# DO THIS
Print the listing below word for word, starting with its first line and going on through the line that contains "pyautogui.click(x=134, y=192)".

#### INPUT MATERIAL

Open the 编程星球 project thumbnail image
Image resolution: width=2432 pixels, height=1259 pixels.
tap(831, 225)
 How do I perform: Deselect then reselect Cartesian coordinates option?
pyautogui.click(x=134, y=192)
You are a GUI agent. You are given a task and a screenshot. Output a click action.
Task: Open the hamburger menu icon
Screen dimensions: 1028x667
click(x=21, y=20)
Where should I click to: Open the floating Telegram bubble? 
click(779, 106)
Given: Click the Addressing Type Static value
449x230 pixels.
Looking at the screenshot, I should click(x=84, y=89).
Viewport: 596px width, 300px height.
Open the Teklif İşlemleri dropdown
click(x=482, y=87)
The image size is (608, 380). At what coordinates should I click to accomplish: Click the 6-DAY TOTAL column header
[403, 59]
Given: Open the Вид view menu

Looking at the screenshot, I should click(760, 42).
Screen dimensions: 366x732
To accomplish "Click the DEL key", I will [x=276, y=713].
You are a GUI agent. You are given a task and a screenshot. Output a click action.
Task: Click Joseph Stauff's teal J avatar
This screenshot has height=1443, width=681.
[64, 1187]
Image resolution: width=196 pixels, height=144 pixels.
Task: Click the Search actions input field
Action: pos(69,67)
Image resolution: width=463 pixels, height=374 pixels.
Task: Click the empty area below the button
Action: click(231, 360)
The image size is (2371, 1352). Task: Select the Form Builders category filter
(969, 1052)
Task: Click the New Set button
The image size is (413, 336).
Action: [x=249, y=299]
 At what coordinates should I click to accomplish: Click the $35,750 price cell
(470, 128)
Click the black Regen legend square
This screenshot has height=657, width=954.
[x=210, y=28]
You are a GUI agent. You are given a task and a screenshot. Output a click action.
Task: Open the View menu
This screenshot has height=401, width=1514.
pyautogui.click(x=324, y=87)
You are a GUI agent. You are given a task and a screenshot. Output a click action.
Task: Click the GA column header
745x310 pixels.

########

# RESULT OF THIS EXERCISE
Open the 编程星球 project thumbnail image
Image resolution: width=2432 pixels, height=1259 pixels.
tap(831, 225)
 How do I perform: Deselect then reselect Cartesian coordinates option?
pyautogui.click(x=134, y=192)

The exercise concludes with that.